Alzheimer's Aß10-40 Peptide Binds and Penetrates DMPC Bilayer: An Isobaric-Isothermal Replica Exchange Molecular Dynamics Study.

The journal of physical chemistry. B

PubMedID: 24547901

Lockhart C, Klimov DK. Alzheimer's Aß10-40 Peptide Binds and Penetrates DMPC Bilayer: An Isobaric-Isothermal Replica Exchange Molecular Dynamics Study. J Phys Chem B. 2014;.
Using all-atom explicit solvent model and isobaric-isothermal replica exchange molecular dynamics we studied binding of Abeta10-40 monomers to zwitterionic DMPC bilayer. Our simulations suggest three main conclusions. First, binding of Abeta10-40 monomer to the DMPC bilayer causes dramatic structural transition in the peptide resulting in the formation of stable helical structure in the C-terminal. In addition, binding to the lipid bilayer induces the formation of intrapeptide Asp23-Lys28 salt bridge. We argue that the emergence of helix is the consequence of hidden helix propensity harbored in the Abeta10-40 C-terminal. This propensity is revealed by the lipids cross-bridging amino acids in helical conformations and by significant hydrophobic moment of the C-terminal.
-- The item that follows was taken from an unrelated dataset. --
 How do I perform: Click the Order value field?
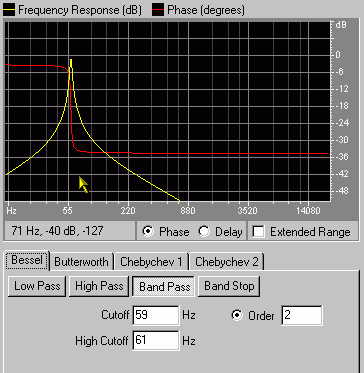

Second, the central hydrophobic cluster and, particularly, the C-terminal of Abeta10-40 not only govern binding to the bilayer, but also penetrate into bilayer core. In contrast, the polar N-terminal and turn region form interactions mainly with the bilayer surface. Third, our simulations suggest that upon Abeta10-40 binding to the bilayer a highly heterogeneous local environment emerges along Abeta10-40 chain. The N-terminal is exposed to polar well hydrated medium, whereas the C-terminal is largely shielded from water residing in mostly hydrophobic environment. The implication of our results is that Abeta aggregation mediated by zwitterionic lipid bilayer is likely to be different from that in bulk water.